Il y eut bien des formes de résistance à l’esclavage : le marronnage (la fuite), les incendies de plantation, les sabotages, les suicides ou les avortements, mais aussi la création de danses, de chants ou de pratiques magico-religieuses permettant de garder l’espoir. Le refus de l’esclavage se traduisit aussi, bien évidemment, par des révoltes. Celles-ci commençaient avec le refus de l’embarquement, se poursuivaient à bord des négriers (comme celle de l’Amistad en 1839), pour marquer ensuite l’histoire de toutes les colonies esclavagistes.

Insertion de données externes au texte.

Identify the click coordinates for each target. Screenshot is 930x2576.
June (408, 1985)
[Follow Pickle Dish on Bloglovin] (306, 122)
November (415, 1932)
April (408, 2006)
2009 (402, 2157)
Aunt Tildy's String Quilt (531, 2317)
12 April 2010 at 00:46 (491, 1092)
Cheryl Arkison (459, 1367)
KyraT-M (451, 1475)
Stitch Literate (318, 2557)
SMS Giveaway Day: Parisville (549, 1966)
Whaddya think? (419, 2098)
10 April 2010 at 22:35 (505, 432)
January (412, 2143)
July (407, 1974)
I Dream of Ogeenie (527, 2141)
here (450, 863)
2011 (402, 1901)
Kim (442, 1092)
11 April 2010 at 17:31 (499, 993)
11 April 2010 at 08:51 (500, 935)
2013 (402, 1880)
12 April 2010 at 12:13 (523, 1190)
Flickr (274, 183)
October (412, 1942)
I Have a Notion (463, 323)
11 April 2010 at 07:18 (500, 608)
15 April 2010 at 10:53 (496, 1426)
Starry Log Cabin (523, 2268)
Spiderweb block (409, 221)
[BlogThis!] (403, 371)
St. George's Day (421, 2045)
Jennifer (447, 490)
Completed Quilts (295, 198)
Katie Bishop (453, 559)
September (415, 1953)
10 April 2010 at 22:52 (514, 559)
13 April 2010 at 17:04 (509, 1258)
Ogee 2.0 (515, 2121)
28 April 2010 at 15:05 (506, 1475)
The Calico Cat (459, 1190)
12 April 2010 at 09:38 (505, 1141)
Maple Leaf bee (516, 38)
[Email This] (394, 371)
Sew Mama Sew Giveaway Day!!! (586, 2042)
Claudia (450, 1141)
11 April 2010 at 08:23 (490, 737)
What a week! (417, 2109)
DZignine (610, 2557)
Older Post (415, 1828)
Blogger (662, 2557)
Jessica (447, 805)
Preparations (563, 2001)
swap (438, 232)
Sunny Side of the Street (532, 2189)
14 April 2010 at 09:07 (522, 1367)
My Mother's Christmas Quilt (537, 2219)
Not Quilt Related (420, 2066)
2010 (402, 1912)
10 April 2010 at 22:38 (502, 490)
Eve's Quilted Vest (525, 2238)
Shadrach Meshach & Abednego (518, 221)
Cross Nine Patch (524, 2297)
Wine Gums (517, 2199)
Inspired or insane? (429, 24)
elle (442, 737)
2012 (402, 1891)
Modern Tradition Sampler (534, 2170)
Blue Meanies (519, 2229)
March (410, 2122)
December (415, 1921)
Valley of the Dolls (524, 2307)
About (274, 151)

Les révoltes sont nées dès les premières colonisations européennes aux Amériques aux XVe et XVIe siècles. Les Karaibs (populations amérindiennes de l’arc caraïbe) ont livré de farouches combats aux Européens qui ont multiplié massacres et déportations. Les esclaves africains se sont parfois mêlés à ces populations en résistance. Les Black Karibs de l’île de Saint-Vincent ont ainsi constitué des communautés redoutées par les Européens. Ces alliances entre Amérindiens et Noirs sont encore perceptibles au début du XIXe siècle en Floride. La région, sous autorité espagnole jusqu’en 1819, était peuplée par des Indiens Séminoles et par des esclaves en fuite. Ils vivaient dans les mêmes villages et se mariaient entre eux. A deux reprises, en 1818, puis en 1835, les Américains attaquèrent la région pour y implanter leurs colons. Indiens et Marrons se battirent côte à côte jusqu’en 1842, avant de finir déportés dans l’ouest américain.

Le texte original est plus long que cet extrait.